**Exercise requirements**. Where a picture appears, leave it out, and transcribe all the lines below exactly.
* * *
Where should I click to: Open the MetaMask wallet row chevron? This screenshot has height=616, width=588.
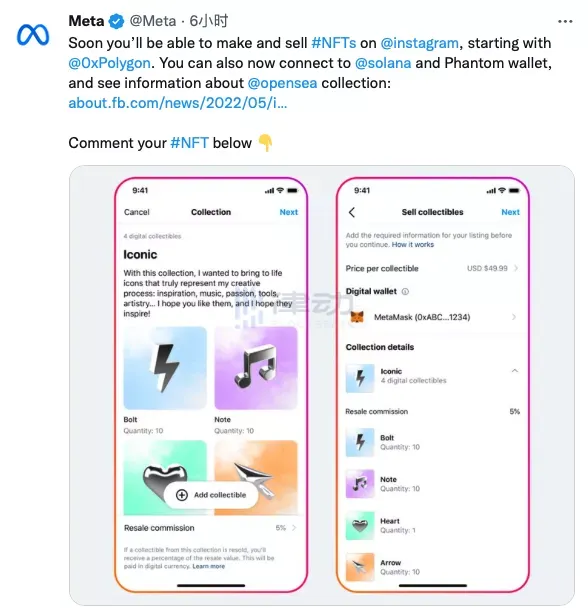[x=514, y=317]
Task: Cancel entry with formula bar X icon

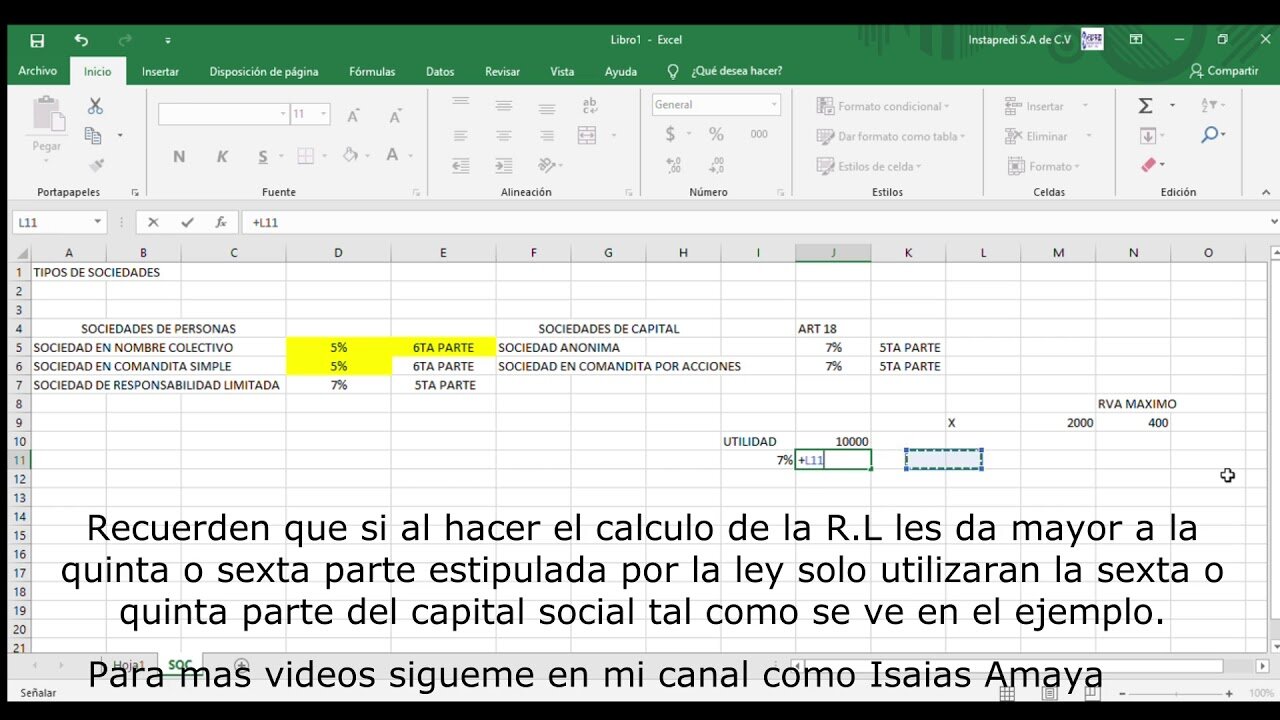Action: tap(153, 222)
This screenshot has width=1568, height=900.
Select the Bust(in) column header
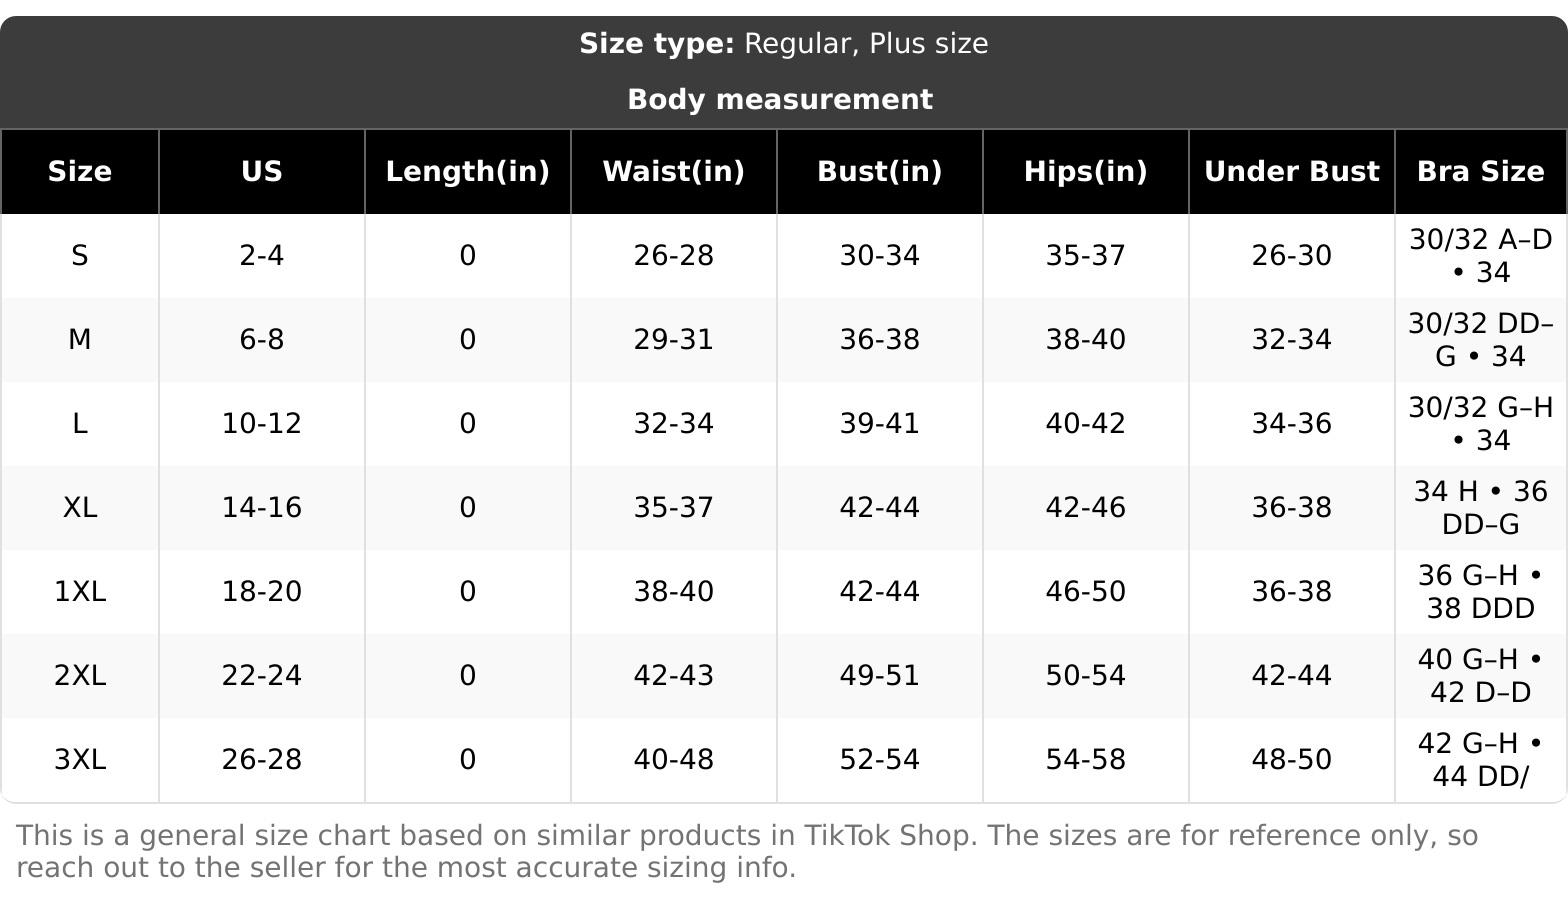[880, 172]
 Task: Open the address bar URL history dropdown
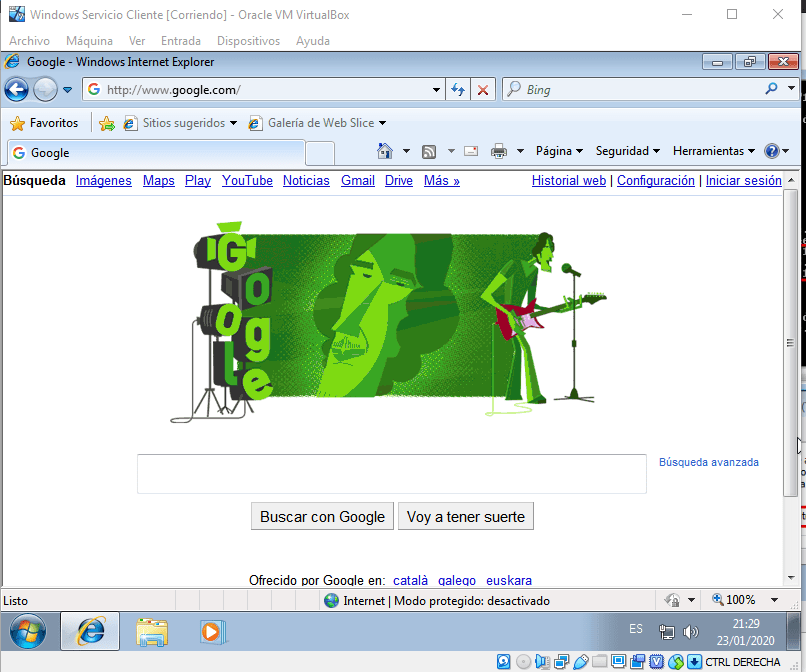point(436,89)
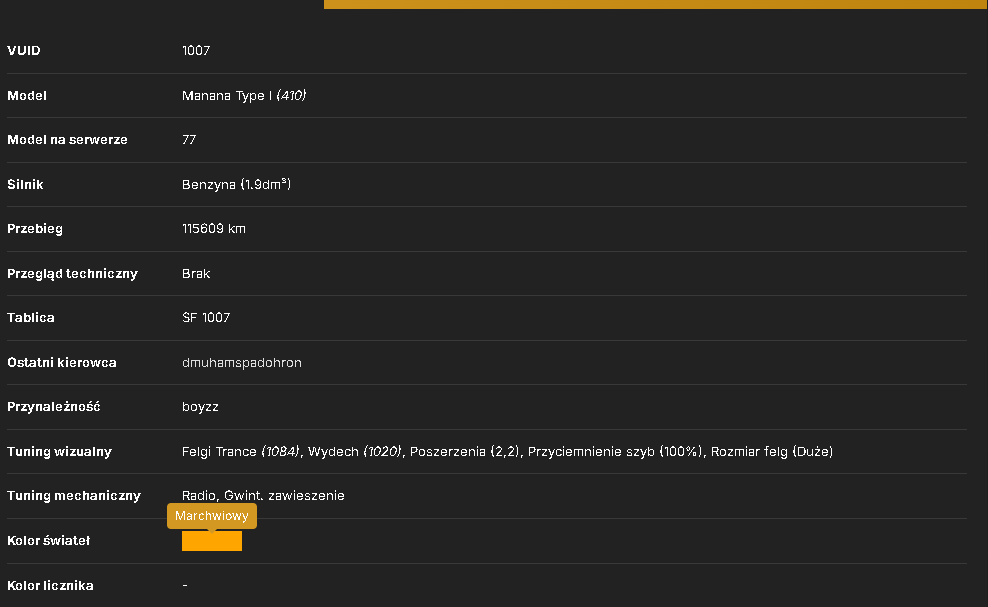Image resolution: width=988 pixels, height=607 pixels.
Task: Click the Przegląd techniczny Brak value
Action: [x=196, y=274]
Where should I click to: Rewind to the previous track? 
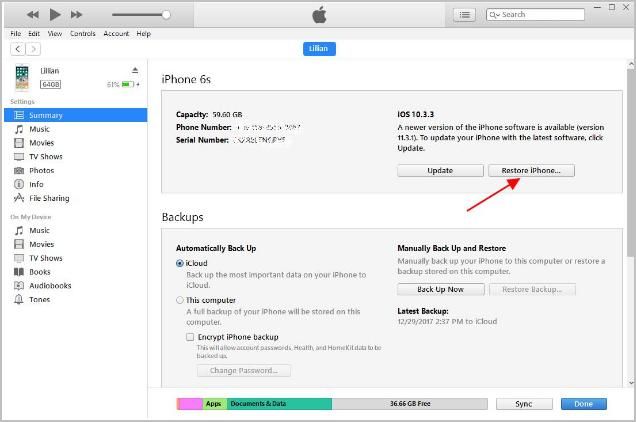click(x=32, y=14)
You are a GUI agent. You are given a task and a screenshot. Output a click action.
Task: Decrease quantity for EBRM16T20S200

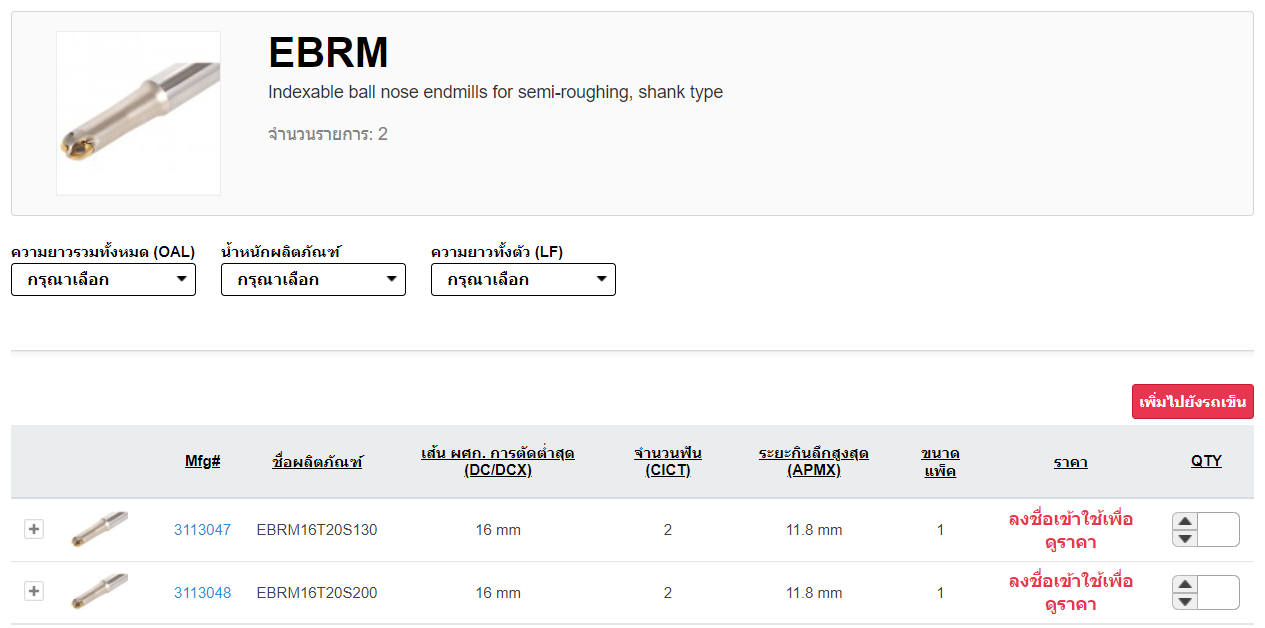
* * *
**Written solution**.
Where should I click to: Open the MetaMask wallet row chevron? This screenshot has height=616, width=588.
[x=514, y=317]
Task: Cancel entry with formula bar X icon

Action: tap(153, 222)
This screenshot has width=1568, height=900.
Select the Bust(in) column header
[880, 172]
 Task: Open the address bar URL history dropdown
point(436,89)
Image resolution: width=988 pixels, height=607 pixels.
Task: Click the Przegląd techniczny Brak value
Action: [x=196, y=274]
Where should I click to: Rewind to the previous track? 
click(x=32, y=14)
You are a GUI agent. You are given a task and a screenshot. Output a click action.
Task: Decrease quantity for EBRM16T20S200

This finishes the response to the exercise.